We learned some interesting things about crocs. Females lay over 20 eggs each year and of these perhaps half will hatch. However, young crocs are very vulnerable to birds, fish and other crocodiles. From the age of 1 year their mothers leave them to fend for themselves. Up until at least 2 years old they are small enough that they a vulnerable to fish/bird attack, and they are not fully grown until well into their teens. That means that of the multiple eggs laid, it will be a good result if one crocodile infant makes it to adulthood. Amazing to realise these tough killing machines are so vulnerable for so long. However, we shouldn't feel too much sympathy for the crocs: when we asked Bruce if he thought the risk from crocs was maybe exaggerated, he made very clear he would never ever swim in the Daintree river.
Before going back to Cairns, we had one more important stop - Mossman Gorge. A beautiful watering hole with amazingly clear water (and guaranteed to be crocodile free because of the cold water!).
Going for a swim in Mossman Gorge
After a day of kicking back, on the Friday it was time for what we were hoping would be one of the highlights of our Aussie adventure - the Great Barrier Reef. Here we had decided to spend more Aussie dollars in order to go to a better site (out on the outer reef), with a better and faster boat and with good snacks and lunch served on board. We weren't disappointed. The boat was ace.
Once on board, the crew warned passengers that it would be pretty choppy with winds around 30 knots and that they highly recommended getting seasickness pills. Neither of us had ever taken that before but we quickly agreed that this probably was a good time. Having spent quite a few dollars on this excursion, a few dollars more wouldn't make a difference. It was probably the best 3.5 dollars we ever spent. It was very choppy on the way out and the paper bags handed out by crew were going like hot cakes.

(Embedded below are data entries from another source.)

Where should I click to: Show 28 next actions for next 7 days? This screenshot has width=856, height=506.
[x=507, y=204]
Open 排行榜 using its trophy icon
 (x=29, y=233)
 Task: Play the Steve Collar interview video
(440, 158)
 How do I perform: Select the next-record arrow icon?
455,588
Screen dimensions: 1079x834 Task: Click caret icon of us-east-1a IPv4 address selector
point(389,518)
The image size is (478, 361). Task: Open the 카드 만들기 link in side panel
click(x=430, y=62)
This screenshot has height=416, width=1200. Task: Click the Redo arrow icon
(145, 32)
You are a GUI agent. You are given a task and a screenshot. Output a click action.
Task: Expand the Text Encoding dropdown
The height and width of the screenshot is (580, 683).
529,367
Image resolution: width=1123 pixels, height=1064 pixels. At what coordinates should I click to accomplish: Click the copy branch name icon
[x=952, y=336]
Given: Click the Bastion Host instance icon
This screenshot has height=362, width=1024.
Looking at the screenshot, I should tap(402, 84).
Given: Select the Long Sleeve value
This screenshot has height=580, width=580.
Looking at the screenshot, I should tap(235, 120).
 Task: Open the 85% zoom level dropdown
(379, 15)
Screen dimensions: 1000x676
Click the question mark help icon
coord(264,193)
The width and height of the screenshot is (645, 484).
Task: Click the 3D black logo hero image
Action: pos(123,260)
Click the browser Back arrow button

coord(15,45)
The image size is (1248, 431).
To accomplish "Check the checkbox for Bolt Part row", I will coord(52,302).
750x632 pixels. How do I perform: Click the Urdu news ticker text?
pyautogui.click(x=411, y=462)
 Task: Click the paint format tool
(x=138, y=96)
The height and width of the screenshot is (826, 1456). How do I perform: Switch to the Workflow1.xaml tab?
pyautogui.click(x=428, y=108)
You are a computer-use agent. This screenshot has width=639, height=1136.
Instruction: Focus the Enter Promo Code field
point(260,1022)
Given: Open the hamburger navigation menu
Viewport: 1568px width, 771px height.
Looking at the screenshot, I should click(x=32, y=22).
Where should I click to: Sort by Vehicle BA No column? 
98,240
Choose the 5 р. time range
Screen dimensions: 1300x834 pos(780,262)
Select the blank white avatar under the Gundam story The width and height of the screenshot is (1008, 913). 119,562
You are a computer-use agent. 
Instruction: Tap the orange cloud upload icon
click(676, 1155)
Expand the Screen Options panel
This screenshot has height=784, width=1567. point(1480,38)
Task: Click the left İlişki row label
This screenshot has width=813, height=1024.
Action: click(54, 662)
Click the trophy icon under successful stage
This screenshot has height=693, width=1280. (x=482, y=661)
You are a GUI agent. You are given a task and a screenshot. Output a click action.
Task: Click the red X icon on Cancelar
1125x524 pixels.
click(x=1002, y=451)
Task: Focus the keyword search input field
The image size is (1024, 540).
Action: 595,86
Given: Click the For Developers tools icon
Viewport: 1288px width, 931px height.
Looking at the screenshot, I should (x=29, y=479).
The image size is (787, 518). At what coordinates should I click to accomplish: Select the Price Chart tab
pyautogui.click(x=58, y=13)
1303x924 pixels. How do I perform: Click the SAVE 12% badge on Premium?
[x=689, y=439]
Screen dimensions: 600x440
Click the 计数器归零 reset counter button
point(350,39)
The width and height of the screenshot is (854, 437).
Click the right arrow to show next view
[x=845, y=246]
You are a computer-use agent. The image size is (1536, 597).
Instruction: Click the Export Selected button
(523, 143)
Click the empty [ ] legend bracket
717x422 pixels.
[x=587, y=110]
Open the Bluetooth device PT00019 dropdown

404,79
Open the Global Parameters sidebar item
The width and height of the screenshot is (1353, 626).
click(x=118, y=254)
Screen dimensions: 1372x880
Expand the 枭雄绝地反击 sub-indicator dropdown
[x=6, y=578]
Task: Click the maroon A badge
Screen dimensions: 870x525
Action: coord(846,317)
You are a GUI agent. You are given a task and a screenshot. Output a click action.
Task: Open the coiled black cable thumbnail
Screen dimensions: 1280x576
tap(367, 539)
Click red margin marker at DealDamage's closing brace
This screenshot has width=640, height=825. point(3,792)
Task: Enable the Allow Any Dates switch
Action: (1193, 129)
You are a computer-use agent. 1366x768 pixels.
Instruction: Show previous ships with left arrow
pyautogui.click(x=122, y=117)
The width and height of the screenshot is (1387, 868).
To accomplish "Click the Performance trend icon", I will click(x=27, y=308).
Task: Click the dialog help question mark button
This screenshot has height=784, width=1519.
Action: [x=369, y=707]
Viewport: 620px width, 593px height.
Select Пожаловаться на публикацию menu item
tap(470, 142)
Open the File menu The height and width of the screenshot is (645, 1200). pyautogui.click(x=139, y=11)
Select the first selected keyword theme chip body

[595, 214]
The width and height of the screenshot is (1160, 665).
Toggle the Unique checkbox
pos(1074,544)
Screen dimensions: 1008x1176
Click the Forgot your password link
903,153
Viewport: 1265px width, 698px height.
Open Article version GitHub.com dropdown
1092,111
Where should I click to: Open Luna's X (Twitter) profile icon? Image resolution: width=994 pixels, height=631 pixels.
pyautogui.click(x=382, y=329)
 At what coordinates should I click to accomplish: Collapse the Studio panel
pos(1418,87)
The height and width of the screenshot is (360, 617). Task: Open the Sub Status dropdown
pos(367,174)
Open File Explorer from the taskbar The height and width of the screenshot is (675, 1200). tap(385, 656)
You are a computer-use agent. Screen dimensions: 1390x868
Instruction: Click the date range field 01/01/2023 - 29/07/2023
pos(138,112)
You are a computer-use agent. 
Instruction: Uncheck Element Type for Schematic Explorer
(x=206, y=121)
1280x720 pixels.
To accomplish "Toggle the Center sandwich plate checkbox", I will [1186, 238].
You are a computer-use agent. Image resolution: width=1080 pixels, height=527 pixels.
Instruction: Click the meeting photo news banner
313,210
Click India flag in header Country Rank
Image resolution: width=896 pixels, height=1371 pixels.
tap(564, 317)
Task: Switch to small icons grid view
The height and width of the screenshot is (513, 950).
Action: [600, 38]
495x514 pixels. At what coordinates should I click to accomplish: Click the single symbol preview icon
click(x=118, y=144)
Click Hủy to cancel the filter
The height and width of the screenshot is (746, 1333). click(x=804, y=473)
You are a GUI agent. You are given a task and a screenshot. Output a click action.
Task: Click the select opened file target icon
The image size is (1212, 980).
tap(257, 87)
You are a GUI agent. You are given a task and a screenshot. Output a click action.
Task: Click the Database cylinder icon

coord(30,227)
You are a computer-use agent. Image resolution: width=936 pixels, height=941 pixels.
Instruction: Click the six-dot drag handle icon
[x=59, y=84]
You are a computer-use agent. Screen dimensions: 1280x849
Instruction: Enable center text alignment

The crew obviously had lots of experience of dealing with seasick people and brought them all outside, placing them with a paper bag in their hands. Honestly, we have never seen anything like it (those who have seen "Stand by me" and the lard ass story might get an idea). Of the maybe 80 passengers on the boat, at least 20 vomited. People's faces really go green when they are sick.
We both managed to keep our breakfast down but kept our eyes on the horizon, not taking any chances.
Being out on the reef, the risk of stingers (or box jellyfish) is very small. However, we were nonetheless required to wear stinger suits just in case (regular wet suits no required when the water is 28 degrees). We quickly liked our new outfits..l
In the stinger suits - ready for the reef
We were relived to see that we were diving in quite small groups, with most of the people on board going for the snorkelling. We had two great dives in two sites, both on Flynn Reef. We saw green turtles, white tip reef sharks, sting rays, Napolean Rass and of course Nemo (clown fish) to name a few. It really was like diving in an aquarium with so much amazing fish around. On the last site we snorkelled, being required to leave at least 24 hours between diving and our flight the following day. It gave us the chance to explore the shallow reef just a metre or so under the surface, which also was pretty impressive.
We could really see that the "Great" in its name comes from more than the sheer size of it (over 2000 kms long). It was just awesome and so full of life in all shapes and colours. And yeah the lunch on the boat was great too. The next day on our flight to Tokyo we were treated to awesome views of the reef from the plane- amazing to see the scale of the reef system and realise that we only saw one tiny piece of one section of this reef.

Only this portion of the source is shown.